Por ejemplo, el nopal mexicano es el hospedador de la grana cochinilla (Dactylopius Coccus) insecto que produce el ácido carmínico, un colorante natural rojo carmesí de gran intensidad y durabilidad. En épocas prehispánicas, sobre todo en la zona de Oaxaca, fueron los mixtecos quienes diseñaron un método de crianza de dicho insecto, en nopales con menos espinas, para luego obtener un pigmento rojo que era usado para teñir textiles y decorar la arquitectura de la época. En el México colonial, para los españoles conquistadores, la exportación de la grana cochinilla representó su segunda fuente de riqueza después del oro y la plata que extrajeron del país.[2]
La grana cochinilla sigue siendo una fuente de riqueza para sus productores, ya que es ampliamente usada en los sectores textiles, alimenticios, de cosméticos, farmacéuticos; aunque a nivel industrial la mayor producción ya no está en México sino en Perú.

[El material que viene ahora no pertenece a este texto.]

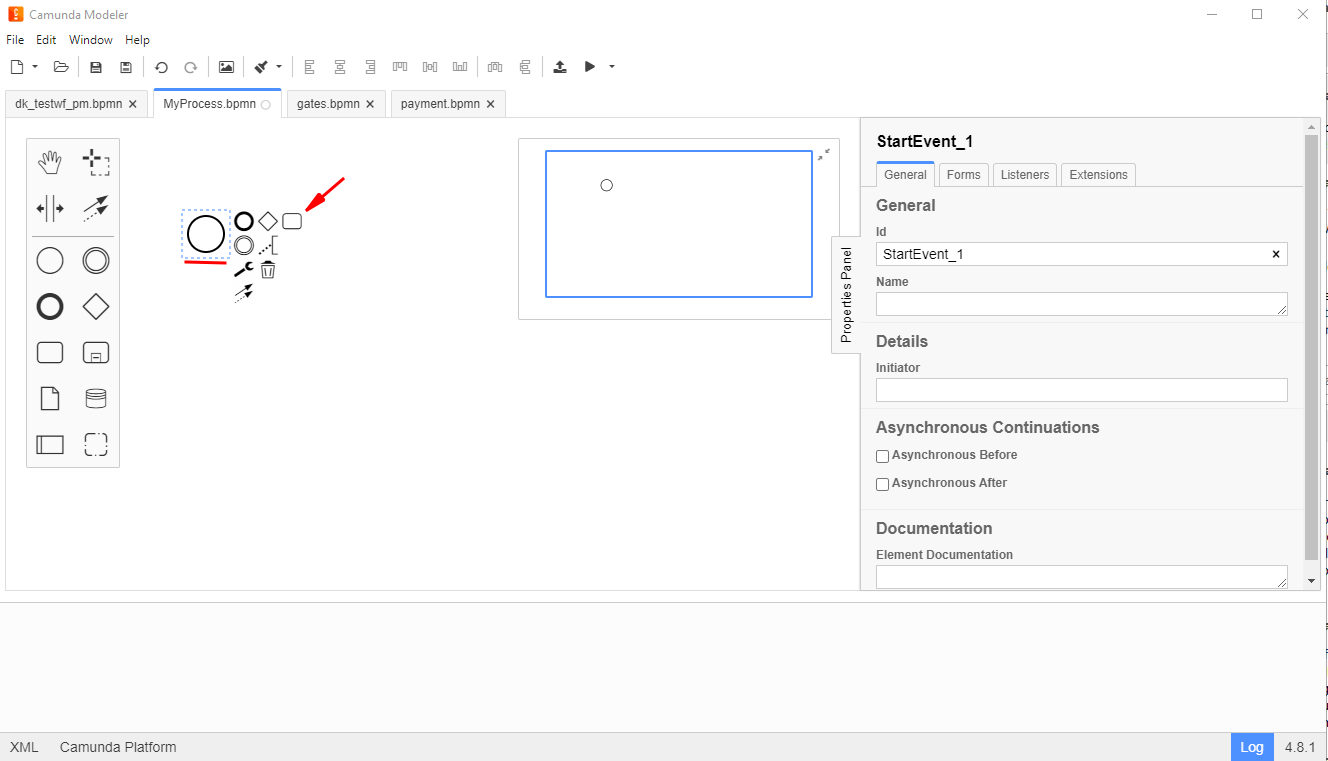Create Pool/Participant from the palette
Image resolution: width=1328 pixels, height=761 pixels.
(50, 445)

Actualmente, México cuenta con una importante producción de nopales tuneros, forrajeros y nopal verdura, el valor aproximando de la producción anual gira alrededor de los 3, 302. 57 millones de pesos de acuerdo con datos de la Secretaría de Agricultura y Desarrollo Rural.
De modo que, la presencia de la palomilla de nopal es una muy seria amenaza ambiental, a la biodiversidad del país, a su historia, a su cultura y a su economía con un gran impacto a nivel global.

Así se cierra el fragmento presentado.